CHICAGO — A. Schulman Inc.'s acquisition spree was already underway when James Irwin joined the firm — but it's continued to roll since then.
“This is a fun time for M&A in the plastics sector,” Irwin said June 3 at the Plastics Financial Summit in Chicago. “We've seen an increase in the availability of capital and in the number of corporations with healthy balance sheets.
“There are a lot of good companies reporting good results and a lot of cross-border deals,” added Irwin, who joined Fairlawn, Ohio-based Schulman as vice president of corporate business development in 2014. “The quality of the underlying business determines valuations and multiples.”
Schulman — a leading compounder and color concentrates maker — has completed 11 deals in less than six years, most recently including its blockbuster $800 million pickup of Citadel Plastics earlier this year. The firm has spent almost $1.4 billion on those 11 transactions.
“We had done most of our business in Europe, but we wanted to look for more value in Asia and the U.S.,” Irwin said.
And even though the Citadel deal was larger than Schulman's previous 10 deals combined, Irwin said the firm took the same approach that it takes for each deal, regardless of size.

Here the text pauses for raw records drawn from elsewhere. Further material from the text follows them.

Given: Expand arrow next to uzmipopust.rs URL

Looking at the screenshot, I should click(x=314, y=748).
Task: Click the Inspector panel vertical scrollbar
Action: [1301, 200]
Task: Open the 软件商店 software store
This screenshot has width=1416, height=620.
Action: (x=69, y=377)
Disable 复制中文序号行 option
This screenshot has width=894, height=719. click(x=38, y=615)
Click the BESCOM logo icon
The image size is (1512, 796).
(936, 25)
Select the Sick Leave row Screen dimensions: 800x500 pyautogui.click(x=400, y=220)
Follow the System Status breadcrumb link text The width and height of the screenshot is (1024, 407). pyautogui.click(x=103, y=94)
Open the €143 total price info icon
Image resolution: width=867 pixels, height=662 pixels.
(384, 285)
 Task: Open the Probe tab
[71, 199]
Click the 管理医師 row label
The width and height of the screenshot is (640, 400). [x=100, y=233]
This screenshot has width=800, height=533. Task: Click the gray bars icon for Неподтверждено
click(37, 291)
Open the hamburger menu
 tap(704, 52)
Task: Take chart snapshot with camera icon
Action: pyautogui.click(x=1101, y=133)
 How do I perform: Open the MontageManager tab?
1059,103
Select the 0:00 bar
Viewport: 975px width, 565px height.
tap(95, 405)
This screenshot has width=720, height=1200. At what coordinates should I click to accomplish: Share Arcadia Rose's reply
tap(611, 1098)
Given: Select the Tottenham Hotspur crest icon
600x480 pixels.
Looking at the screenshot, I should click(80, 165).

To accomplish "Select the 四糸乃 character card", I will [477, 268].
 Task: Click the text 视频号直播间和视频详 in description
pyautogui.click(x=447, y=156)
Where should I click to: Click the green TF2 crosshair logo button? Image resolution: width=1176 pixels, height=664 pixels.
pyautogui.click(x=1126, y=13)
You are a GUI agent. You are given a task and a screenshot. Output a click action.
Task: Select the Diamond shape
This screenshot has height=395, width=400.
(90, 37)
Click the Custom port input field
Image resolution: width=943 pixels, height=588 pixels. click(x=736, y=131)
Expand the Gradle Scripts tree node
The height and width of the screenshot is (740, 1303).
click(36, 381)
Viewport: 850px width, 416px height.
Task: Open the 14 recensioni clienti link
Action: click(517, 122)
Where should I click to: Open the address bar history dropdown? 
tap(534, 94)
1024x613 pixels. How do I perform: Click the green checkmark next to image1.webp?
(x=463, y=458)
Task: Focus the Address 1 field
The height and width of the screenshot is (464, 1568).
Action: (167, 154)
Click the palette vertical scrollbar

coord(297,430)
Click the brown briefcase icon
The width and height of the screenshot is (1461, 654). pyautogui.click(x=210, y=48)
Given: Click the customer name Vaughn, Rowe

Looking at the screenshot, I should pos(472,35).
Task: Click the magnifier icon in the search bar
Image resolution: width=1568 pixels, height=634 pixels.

“We knew we wanted to take a second route and look for deals that were more transformational in nature,” he explained. “We prepared the staff for that move, so when we found one, we were ready.”
At the event, Irwin was part of a panel that included Western Reserve Partners LLC managing director Kevin Mayer, Jones Day partner Lisa Lathrop and Adam Piatkowski, managing principal at Graham Partners.
Mayer — whose investment banking firm is based in Cleveland — said that global M&A deal volumes were up at least 4 percent in 2014, with strategic and private equity players both very active. Even after a busy year, firms in the S&P 500 still have $1.7 trillion of cash on hand that they easily could invest. A similar amount is available in the private equity market, he added.
“It's a favorable market for sellers today, with upwards of 10 times EBITDA multiples,” Mayer said, adding that in spite of consolidation in the plastics marketplace, there's still a supply/demand imbalance, with interested buyers outnumbering sellers.
Newtown Square, Pa.-based Graham is looking to be a value-added partner and is “uniquely attracted to family-oriented businesses,” said Piatkowski. Graham's plastics holdings include packaging firm Comar LLC.
He added that firms looking to sell often have to decide between private equity and strategic buyers, based on what outcome they prefer. “Some want to partner with a strategic because they need some aspect of that business,” he said. “But some want a financial acquirer so they can maintain their own identity.”
Lathrop, who runs the private equity practice at Jones Day's Chicago office, agreed that the current M&A market “is definitely a seller's market — especially on risk allocation.
“I can't echo the need for preparedness enough,” she said. “You need months, if not years, in advance — not two weeks. A private company that's owned by a fund is in constant preparation for the sale process.”